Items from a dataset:
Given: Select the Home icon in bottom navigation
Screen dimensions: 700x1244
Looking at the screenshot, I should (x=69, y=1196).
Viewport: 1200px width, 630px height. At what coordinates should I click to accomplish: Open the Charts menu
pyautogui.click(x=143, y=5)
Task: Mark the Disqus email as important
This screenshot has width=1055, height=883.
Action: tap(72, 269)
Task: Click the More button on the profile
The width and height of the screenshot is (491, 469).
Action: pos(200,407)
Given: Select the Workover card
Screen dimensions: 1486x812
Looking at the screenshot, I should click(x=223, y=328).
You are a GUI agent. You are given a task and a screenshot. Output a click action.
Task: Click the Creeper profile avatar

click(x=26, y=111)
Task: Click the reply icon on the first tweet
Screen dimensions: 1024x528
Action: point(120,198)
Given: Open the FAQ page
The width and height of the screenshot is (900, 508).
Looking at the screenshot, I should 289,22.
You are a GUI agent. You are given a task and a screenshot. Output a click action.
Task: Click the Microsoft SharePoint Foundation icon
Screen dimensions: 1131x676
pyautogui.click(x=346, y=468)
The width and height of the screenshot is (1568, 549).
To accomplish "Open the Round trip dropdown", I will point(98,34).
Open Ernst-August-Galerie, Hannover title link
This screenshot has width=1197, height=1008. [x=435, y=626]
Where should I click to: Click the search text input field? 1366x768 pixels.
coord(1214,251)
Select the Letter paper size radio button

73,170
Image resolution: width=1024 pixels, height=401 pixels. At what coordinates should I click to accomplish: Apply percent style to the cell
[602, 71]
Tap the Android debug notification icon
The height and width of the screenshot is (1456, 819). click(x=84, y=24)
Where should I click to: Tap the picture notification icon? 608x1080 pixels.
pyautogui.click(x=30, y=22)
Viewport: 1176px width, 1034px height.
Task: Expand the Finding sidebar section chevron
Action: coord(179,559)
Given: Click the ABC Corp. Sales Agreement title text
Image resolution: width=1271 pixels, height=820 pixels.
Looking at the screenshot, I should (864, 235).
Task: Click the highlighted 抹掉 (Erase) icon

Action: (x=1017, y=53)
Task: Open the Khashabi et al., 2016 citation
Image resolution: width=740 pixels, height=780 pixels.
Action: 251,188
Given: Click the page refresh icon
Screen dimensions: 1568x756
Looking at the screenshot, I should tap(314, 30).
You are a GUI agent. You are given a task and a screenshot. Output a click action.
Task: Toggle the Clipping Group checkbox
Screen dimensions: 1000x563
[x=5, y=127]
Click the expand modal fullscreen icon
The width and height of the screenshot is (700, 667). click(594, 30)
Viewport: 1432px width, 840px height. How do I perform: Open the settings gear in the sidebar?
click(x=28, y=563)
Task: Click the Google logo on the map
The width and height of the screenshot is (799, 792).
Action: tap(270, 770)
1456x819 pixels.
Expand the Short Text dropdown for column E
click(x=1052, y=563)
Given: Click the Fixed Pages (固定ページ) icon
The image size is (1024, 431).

**Exercise brief**
Transcribe the records above exactly, beginning at the line that contains "Screen dimensions: 700x1244" and ending with the line that contains "Given: Select the Workover card", both included, and nothing else.

**Exercise response**
Screen dimensions: 700x1244
Looking at the screenshot, I should (x=69, y=1196).
Viewport: 1200px width, 630px height. At what coordinates should I click to accomplish: Open the Charts menu
pyautogui.click(x=143, y=5)
Task: Mark the Disqus email as important
This screenshot has width=1055, height=883.
Action: tap(72, 269)
Task: Click the More button on the profile
The width and height of the screenshot is (491, 469).
Action: pos(200,407)
Given: Select the Workover card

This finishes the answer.